→ **Do this**
Reproduce verbatim the data between the line containing "Screen dimensions: 600x375" and the line containing "the word Package", inclusive.

→ **Input for this task**
§ §
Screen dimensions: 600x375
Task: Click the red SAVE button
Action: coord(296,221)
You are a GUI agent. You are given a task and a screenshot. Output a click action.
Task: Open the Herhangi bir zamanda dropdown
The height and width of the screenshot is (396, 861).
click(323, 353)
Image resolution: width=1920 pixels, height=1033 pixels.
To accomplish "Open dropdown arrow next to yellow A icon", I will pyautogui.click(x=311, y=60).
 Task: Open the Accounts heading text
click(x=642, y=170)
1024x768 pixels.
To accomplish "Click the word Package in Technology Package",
§ §
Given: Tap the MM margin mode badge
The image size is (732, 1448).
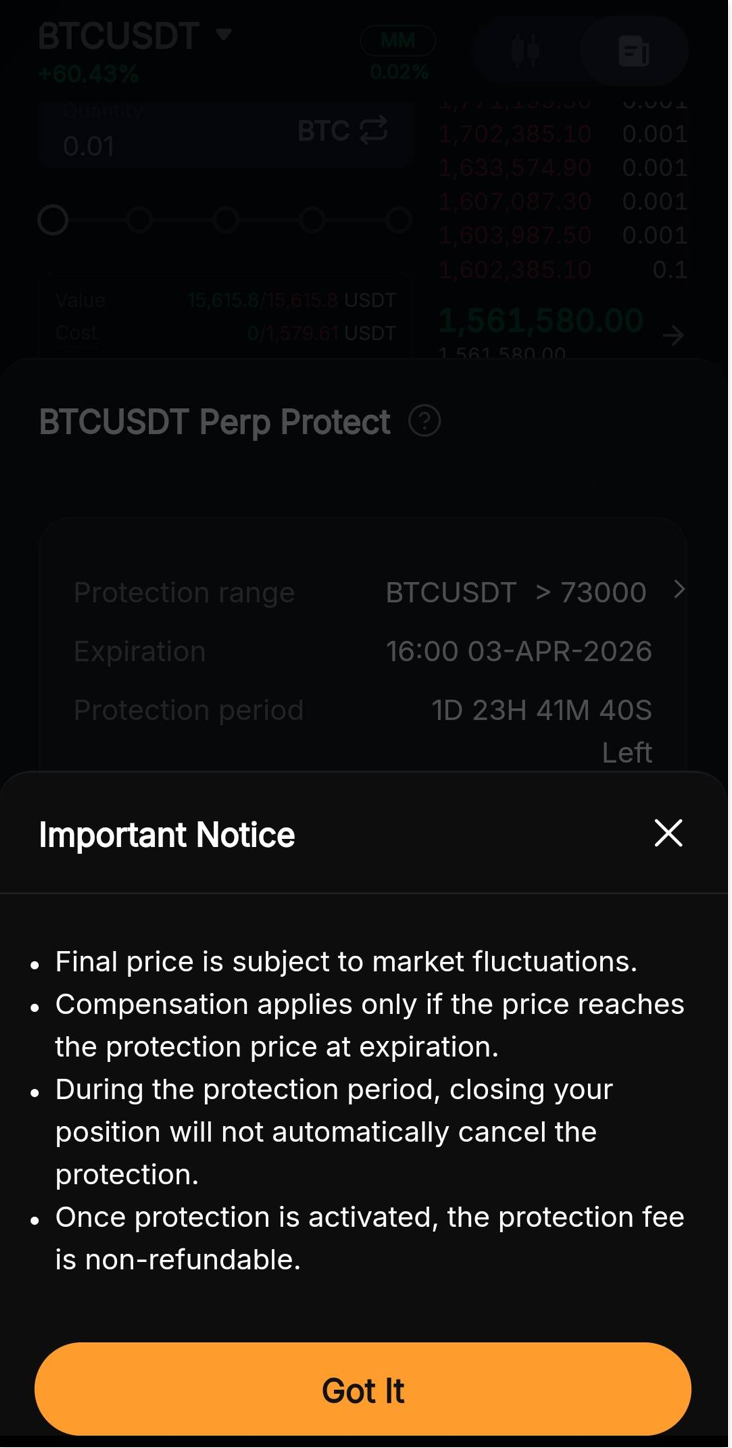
§ §
→ **Full answer**
Screen dimensions: 600x375
Task: Click the red SAVE button
Action: coord(296,221)
You are a GUI agent. You are given a task and a screenshot. Output a click action.
Task: Open the Herhangi bir zamanda dropdown
The height and width of the screenshot is (396, 861).
click(323, 353)
Image resolution: width=1920 pixels, height=1033 pixels.
To accomplish "Open dropdown arrow next to yellow A icon", I will pyautogui.click(x=311, y=60).
 Task: Open the Accounts heading text
click(x=642, y=170)
1024x768 pixels.
To accomplish "Click the word Package in Technology Package",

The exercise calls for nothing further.